David Hull of Whitehouse Fruit Farm in Canfield, Ohio, told attendees in order for him to draw in the “new generation” of apple consumers, producers have to grow better quality apples.
“These aren’t the same customers we were seeing 10 years ago. They want a good quality apple,” said Hull. “The number one issue is firmness.”
Hull discussed the apple varieties that keep his consumers coming back. He relies on Gingergold as his springboard for the rest of the apple season. He starts buying them in Virginia until his crop is ready, and the consumer response has been positive. Other varieties that have done well are Gala, Honey Crisp and Jonagold.
However, he has not gotten a lot of consumer response to Braeburn and will not plant it this season.
The most popular new variety at his market has been Fuji.
“Fuji has been a godsend. From Thanksgiving on, it is outselling all other varieties 4-to-1,” said Hull. “It is the best seller we’ve had in a long time.”
He said new apple varieties are important to his retail business because they create excitement. He says customers want to know what is good and what is new.
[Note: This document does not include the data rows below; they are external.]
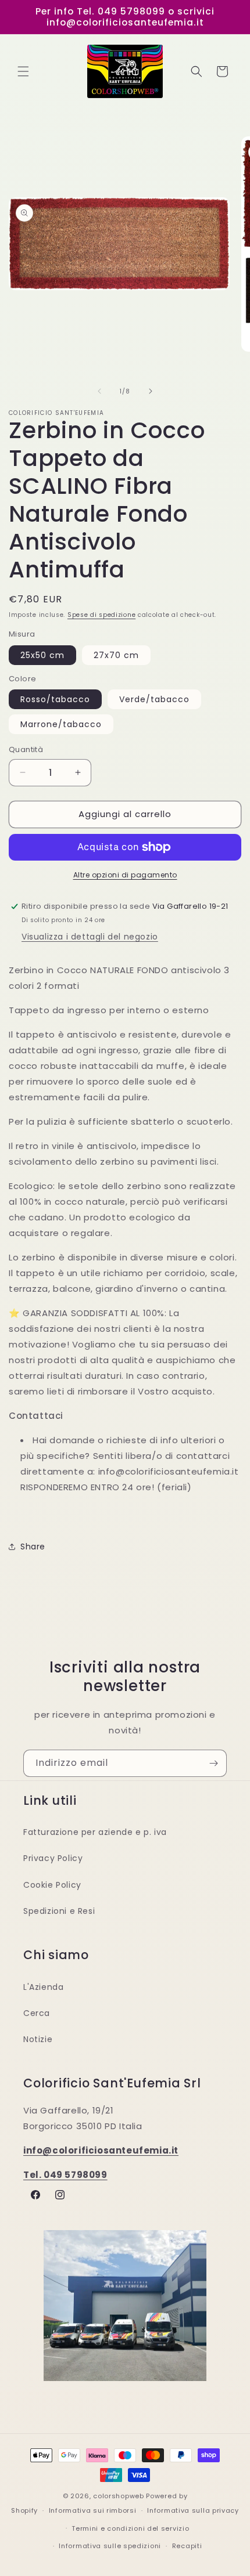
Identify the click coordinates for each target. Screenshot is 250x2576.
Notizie (37, 2039)
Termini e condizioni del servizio (130, 2528)
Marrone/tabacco (61, 724)
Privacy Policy (53, 1858)
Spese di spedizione (101, 614)
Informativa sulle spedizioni (110, 2545)
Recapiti (187, 2545)
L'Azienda (43, 1987)
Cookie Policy (52, 1885)
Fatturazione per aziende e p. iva (95, 1832)
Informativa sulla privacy (193, 2510)
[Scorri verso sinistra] (99, 391)
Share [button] (32, 1546)
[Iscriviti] (213, 1763)
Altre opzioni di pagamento (125, 875)
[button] (23, 71)
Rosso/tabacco (55, 699)
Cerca (36, 2013)
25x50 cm (42, 655)
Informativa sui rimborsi (93, 2510)
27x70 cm (116, 655)
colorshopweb (118, 2496)
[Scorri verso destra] (150, 391)
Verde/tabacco (154, 699)
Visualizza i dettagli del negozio (90, 936)
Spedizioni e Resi (59, 1911)
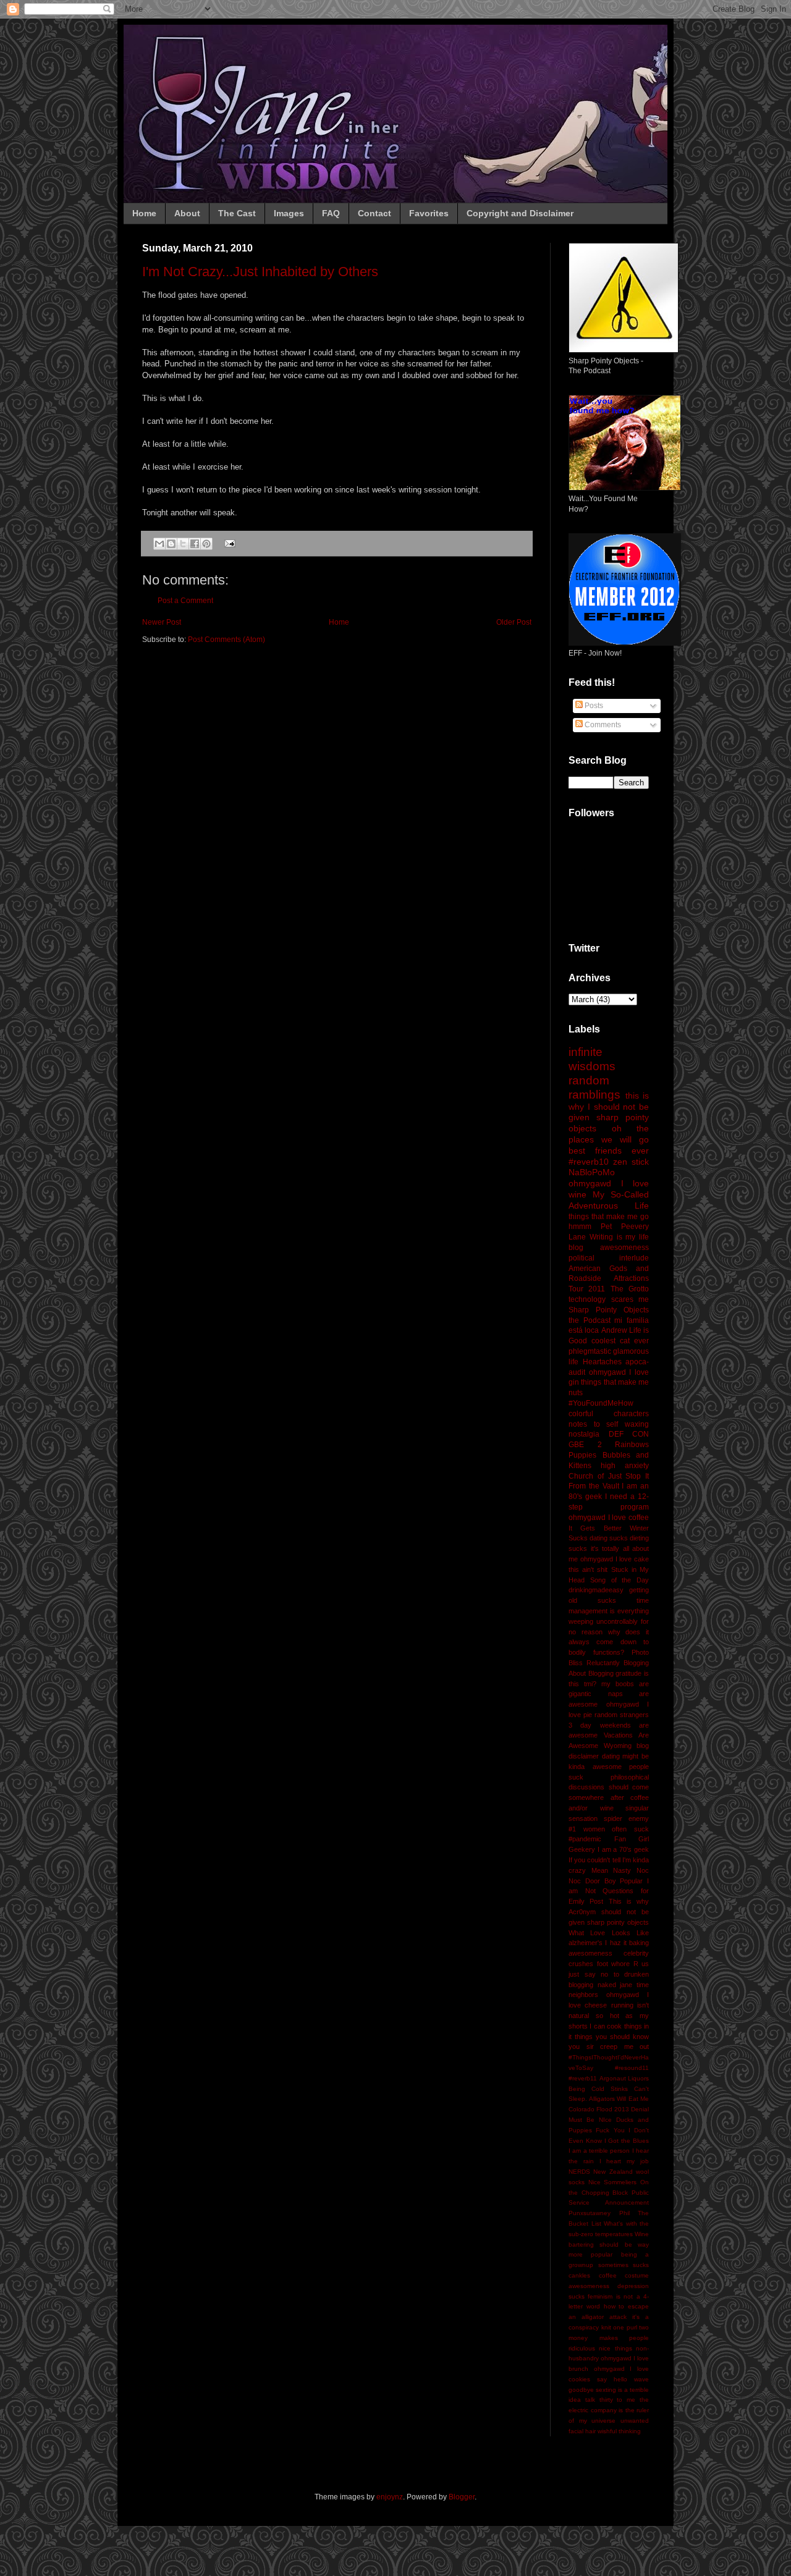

Andy Lynd of Lynd Fruit Farm in Pataskala, Ohio, says the key to being successful in the apple business is “thinking outside the box” and being prepared for a change in the market. Ninety percent of the apples grown on their farm are sold wholesale, while the other 10 percent is sold in a you-pick operation.
His top sellers for you-pick are Golden Delicious and Fuji.
Lynd said it is important to grow apples that keep their quality and flavor. He has also found a lot of consumer enthusiasm with Gold Rush, Sun Crisp and Honey Crisp.
He also thinks the you-pick market is going to grow, but cautions that is not for everyone.
“We find that a lot of people like to pick their own. They will ask you a lot of questions about how they were grown,” said Lynd. “If you’re not a people person or if you can’t handle some trash being thrown down, this is not for you. You have to be very customer friendly.”
Dave Gress of the Fruit Growers Marketing Association says producers have to be aware of trends and be able to adapt rapidly to consumer changes. He says consumers want bigger fruit and better color, and farmers should grow what sells.
He also said it is important that he can give the consumers a healthy product. He says 25 percent of the fresh apples in the market should not be there for one reason or another.
“Our industry has always been supply- rather than demand-driven,” said Gress. “Producers need to know what the consumer likes and then they need to start producing it.”
He says along with hail and fire blight, Ohio producers had to contend with a large national apple crop this year.
“The national crop is too big. We knew it going in. It’s a fact of life,” said Gress.
Contrary to the sales at the retail and you-pick levels, the sales of Fujis in bags were not good, according to Gress. His best sellers were the Red and Gold Delicious.
One of his most popular items is fresh cider. Pumpkin sales were also up slightly, but the biggest increase in sales came from peaches. He had a 240 percent increase in peach sales.